Saved entries
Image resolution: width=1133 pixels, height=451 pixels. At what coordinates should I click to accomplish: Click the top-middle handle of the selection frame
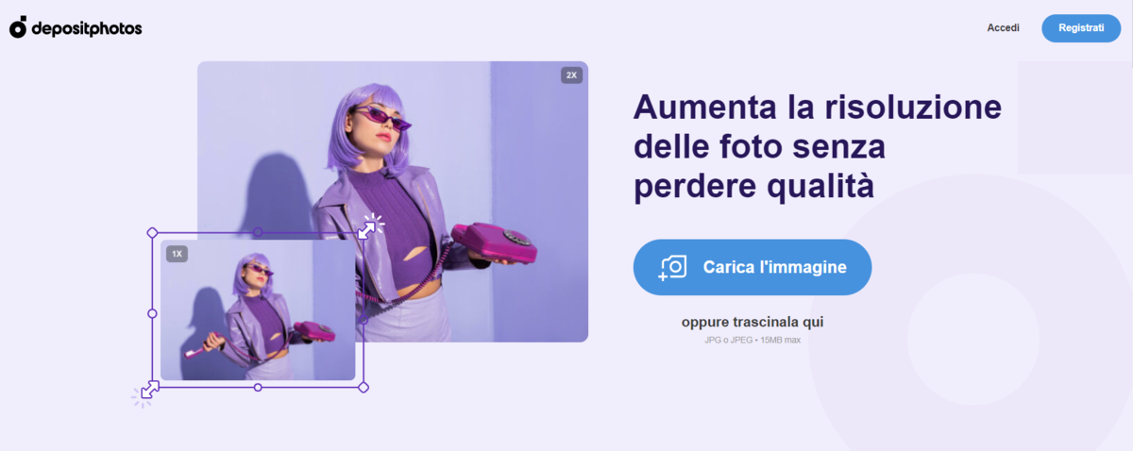(258, 232)
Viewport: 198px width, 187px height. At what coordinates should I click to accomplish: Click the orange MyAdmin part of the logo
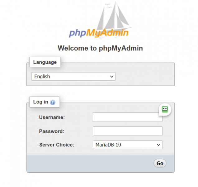(x=107, y=33)
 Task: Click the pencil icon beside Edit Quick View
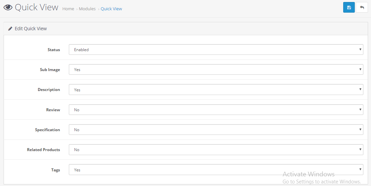click(x=10, y=29)
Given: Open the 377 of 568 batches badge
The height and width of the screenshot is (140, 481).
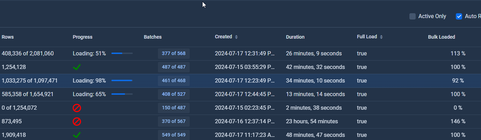Looking at the screenshot, I should point(174,54).

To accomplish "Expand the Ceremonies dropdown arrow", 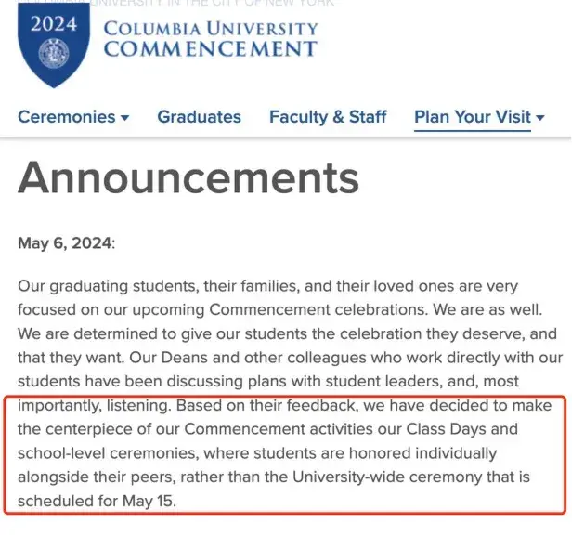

Task instructions: Letter for letter, reproduce every record above and skip the pictures.

Solution:
Image resolution: width=1133 pixels, height=451 pixels. At what coordinates should I click to accomplish: Click the top-middle handle of the selection frame
(258, 232)
Viewport: 198px width, 187px height. At what coordinates should I click to accomplish: Click the orange MyAdmin part of the logo
(x=107, y=33)
 Task: Click the pencil icon beside Edit Quick View
click(x=10, y=29)
Given: Open the 377 of 568 batches badge
The height and width of the screenshot is (140, 481).
Looking at the screenshot, I should point(174,54).

To accomplish "Expand the Ceremonies dropdown arrow", 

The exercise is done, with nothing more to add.